Department of Neurobiology and Howard Hughes Medical Institute, Stanford University School of Medicine, Stanford, CA 94305, USA.
Department of Neurobiology and Howard Hughes Medical Institute, Stanford University School of Medicine, Stanford, CA 94305, USA.
Prog Neurobiol. 2020 Dec;195:101881. doi: 10.1016/j.pneurobio.2020.101881. Epub 2020 Jul 3.
The consequences of individual actions are typically unknown until well after they are executed. This fact necessitates a mechanism that bridges delays between specific actions and reward outcomes. We looked for the presence of such a mechanism in the post-movement activity of neurons in the frontal eye field (FEF), a visuomotor area in prefrontal cortex. Monkeys performed an oculomotor gamble task in which they made eye movements to different locations associated with dynamically varying reward outcomes. Behavioral data showed that monkeys tracked reward history and made choices according to their own risk preferences. Consistent with previous studies, we observed that the activity of FEF neurons is correlated with the expected reward value of different eye movements before a target appears. Moreover, we observed that the activity of FEF neurons continued to signal the direction of eye movements, the expected reward value, and their interaction well after the movements were completed and when targets were no longer within the neuronal response field. In addition, this post-movement information was also observed in local field potentials, particularly in low-frequency bands.
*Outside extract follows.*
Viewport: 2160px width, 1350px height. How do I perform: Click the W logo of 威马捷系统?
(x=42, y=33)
These results show that neural signals of prior actions and expected reward value persist across delays between those actions and their experienced outcomes. These memory traces may serve a role in reward-based learning in which subjects need to learn actions predicting delayed reward.
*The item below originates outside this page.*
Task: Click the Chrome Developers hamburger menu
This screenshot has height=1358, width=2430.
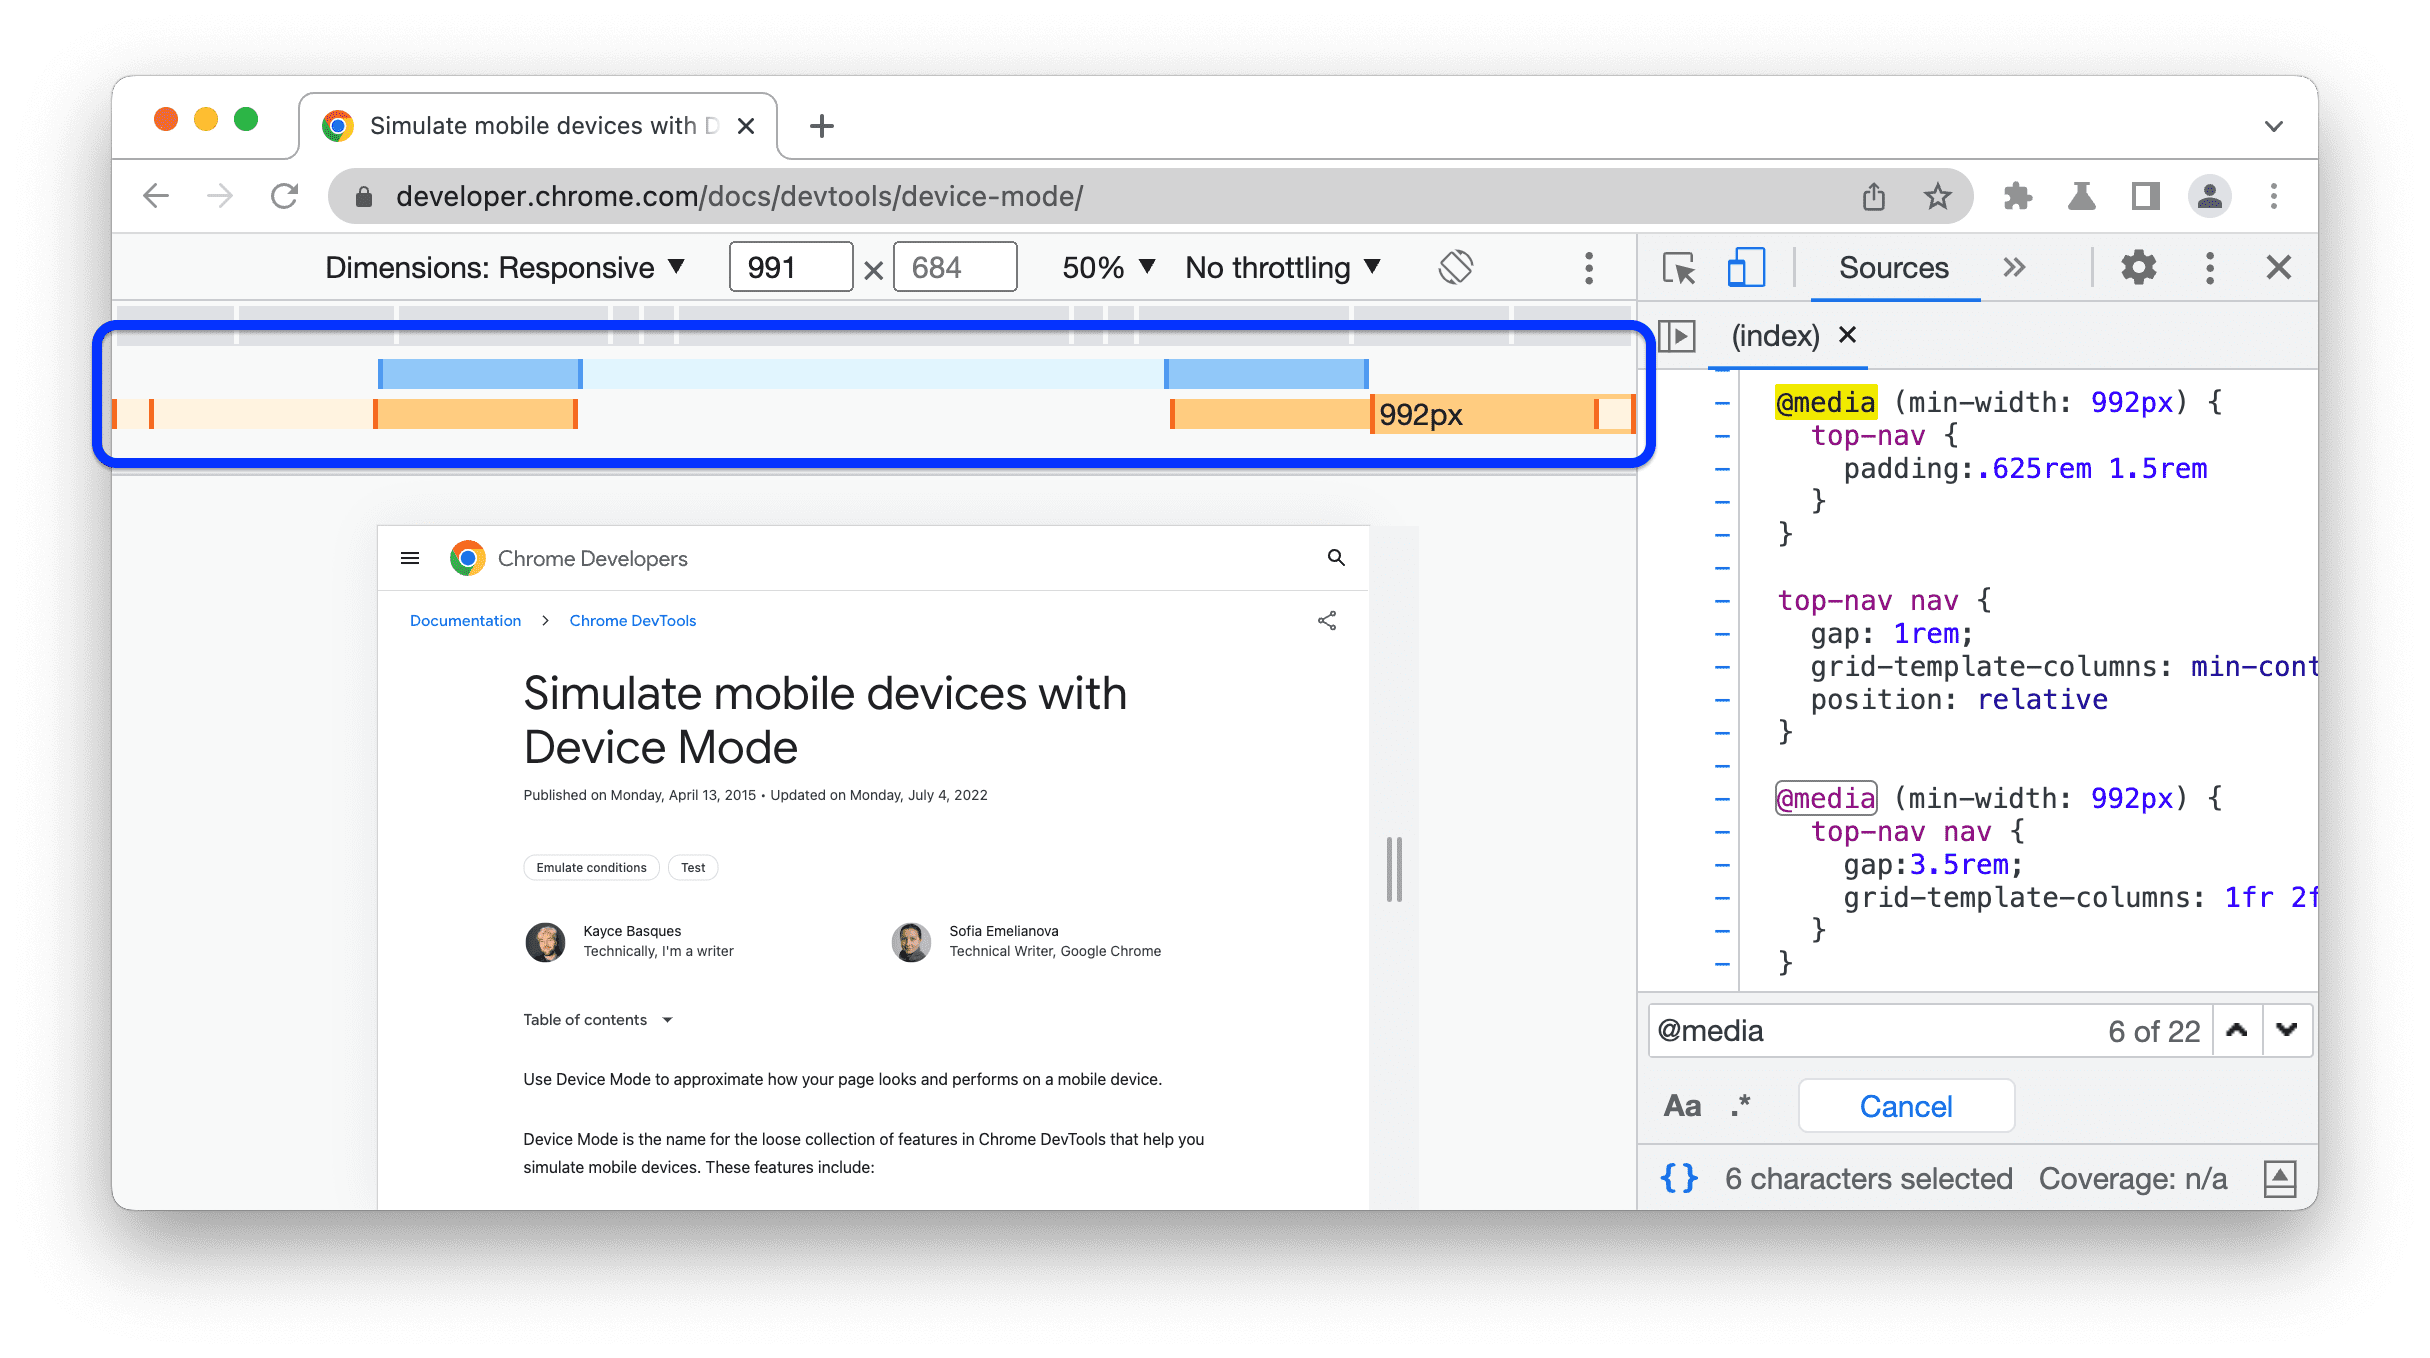Action: (x=409, y=557)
个体行为的后果通常在执行后很久才会显现。这一事实需要有一种机制来弥合特定行为和奖励结果之间的延迟。我们在额叶眼区(FEF)神经元的运动后活动中寻找这种机制,FEF 是前额叶皮层中的一个运动视觉区域。猴子执行眼球运动赌博任务,在该任务中,它们将眼球运动到与动态变化的奖励结果相关的不同位置。行为数据表明,猴子会跟踪奖励历史,并根据自己的风险偏好做出选择。与之前的研究一致,我们观察到 FEF 神经元的活动与目标出现前不同眼球运动的预期奖励值相关。此外,我们观察到 FEF 神经元的活动在运动完成后、当目标不再在神经元反应场范围内时,仍然可以很好地表示眼球运动的方向、预期的奖励值及其相互作用。此外,这种运动后的信息也可以在局部场电位中观察到,特别是在低频带中。这些结果表明,先前行为和预期奖励值的神经信号在这些行为与其体验结果之间的延迟中持续存在。这些记忆痕迹可能在基于奖励的学习中发挥作用,在这种学习中,受试者需要学习预测延迟奖励的行为。